(Dataset entries)

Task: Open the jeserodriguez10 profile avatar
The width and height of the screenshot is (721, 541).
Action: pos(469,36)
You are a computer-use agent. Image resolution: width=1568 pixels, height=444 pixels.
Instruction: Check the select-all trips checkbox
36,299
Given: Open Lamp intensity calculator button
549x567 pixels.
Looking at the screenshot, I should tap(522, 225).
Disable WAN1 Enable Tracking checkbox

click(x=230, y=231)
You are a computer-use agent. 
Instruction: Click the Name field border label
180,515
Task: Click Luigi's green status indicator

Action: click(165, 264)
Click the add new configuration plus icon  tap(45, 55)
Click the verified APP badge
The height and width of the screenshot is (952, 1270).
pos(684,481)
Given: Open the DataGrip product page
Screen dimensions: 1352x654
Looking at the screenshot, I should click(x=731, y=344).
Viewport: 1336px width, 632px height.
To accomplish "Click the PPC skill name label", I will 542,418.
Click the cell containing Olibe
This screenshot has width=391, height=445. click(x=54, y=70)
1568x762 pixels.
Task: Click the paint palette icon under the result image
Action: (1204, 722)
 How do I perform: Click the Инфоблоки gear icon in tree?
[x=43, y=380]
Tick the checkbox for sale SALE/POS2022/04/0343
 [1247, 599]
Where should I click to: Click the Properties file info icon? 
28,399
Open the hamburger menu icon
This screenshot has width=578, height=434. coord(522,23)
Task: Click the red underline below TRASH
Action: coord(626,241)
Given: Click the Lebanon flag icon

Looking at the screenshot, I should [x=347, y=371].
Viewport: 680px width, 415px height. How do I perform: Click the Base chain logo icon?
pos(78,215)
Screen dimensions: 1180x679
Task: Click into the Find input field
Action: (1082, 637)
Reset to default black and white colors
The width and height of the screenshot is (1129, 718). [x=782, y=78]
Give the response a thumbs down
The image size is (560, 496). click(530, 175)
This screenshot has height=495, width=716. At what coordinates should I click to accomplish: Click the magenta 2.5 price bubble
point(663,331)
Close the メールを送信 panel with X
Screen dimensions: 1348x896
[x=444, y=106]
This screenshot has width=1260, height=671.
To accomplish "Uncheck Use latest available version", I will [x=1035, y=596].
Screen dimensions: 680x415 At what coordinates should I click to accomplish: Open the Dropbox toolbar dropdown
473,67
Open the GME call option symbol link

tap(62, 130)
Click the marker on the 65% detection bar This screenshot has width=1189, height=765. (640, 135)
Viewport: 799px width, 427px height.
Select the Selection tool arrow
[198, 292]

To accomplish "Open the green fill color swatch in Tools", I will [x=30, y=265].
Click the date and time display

PROBLEM DESCRIPTION: In how many lines of the records does the word "computer" occur? Reply with the number only.

REPLY TO THE TASK: 2